*** Begin section ***

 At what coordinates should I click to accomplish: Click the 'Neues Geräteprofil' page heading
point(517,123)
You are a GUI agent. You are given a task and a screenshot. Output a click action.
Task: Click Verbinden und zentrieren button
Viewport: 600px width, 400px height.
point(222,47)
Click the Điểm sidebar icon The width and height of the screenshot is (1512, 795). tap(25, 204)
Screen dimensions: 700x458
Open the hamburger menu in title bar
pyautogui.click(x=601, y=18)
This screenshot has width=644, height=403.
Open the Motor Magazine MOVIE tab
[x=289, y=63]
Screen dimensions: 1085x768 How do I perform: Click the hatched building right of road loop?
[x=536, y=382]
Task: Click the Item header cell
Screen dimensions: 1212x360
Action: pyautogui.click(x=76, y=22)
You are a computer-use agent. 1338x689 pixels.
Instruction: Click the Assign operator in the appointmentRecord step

*** End section ***

Task details
In the records above, which lines hold the string "agent"? Copy each one.

Solution to the problem
You are a GUI agent. You are given a task and a screenshot. Output a click action.
You are a computer-use agent. 1338x689 pixels.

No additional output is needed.